For every line in the entries that contains "name", show the whole line.

RECORDS SUPPLIED:
:::

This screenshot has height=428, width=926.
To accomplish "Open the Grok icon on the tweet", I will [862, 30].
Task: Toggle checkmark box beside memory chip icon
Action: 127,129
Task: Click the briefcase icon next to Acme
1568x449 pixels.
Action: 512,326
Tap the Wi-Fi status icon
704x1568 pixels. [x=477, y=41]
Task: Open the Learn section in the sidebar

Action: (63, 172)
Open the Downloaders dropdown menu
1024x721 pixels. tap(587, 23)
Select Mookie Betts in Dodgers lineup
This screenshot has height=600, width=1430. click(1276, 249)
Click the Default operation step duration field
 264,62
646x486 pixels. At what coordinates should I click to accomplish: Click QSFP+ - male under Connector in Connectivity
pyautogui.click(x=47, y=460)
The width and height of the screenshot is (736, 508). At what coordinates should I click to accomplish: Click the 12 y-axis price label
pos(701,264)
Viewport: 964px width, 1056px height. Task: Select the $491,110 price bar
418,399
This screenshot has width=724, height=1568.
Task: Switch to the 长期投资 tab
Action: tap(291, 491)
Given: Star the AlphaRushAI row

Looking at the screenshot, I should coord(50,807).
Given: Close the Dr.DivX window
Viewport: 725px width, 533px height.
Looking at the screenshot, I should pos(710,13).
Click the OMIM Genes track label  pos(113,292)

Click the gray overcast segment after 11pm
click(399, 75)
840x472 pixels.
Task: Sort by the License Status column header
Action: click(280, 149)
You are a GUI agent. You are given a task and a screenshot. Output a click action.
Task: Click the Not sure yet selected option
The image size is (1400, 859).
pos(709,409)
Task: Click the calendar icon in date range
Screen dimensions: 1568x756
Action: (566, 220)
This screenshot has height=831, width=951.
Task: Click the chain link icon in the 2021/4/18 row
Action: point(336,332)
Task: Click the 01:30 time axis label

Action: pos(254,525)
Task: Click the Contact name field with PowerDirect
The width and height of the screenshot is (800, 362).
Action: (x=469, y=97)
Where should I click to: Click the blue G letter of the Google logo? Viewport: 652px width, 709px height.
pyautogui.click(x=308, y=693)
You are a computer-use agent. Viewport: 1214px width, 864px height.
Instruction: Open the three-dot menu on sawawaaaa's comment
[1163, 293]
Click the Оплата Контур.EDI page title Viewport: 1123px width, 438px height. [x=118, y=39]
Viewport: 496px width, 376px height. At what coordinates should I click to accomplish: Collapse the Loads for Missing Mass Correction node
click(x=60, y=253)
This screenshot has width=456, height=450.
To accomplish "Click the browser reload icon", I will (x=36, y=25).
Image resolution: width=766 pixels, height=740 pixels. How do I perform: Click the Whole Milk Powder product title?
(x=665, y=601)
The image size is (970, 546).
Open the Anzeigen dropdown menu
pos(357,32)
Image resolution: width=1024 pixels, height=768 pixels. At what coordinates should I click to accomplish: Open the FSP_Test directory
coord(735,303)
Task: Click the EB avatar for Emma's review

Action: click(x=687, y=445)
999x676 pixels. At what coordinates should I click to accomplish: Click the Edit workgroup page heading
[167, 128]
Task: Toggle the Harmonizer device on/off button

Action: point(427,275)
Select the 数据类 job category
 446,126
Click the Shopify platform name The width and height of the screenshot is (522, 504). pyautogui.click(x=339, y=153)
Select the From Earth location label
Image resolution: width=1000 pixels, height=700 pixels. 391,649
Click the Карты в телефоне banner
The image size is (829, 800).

:::

EXPECTED ANSWER:
Task: Click the Contact name field with PowerDirect
Click the Shopify platform name The width and height of the screenshot is (522, 504). pyautogui.click(x=339, y=153)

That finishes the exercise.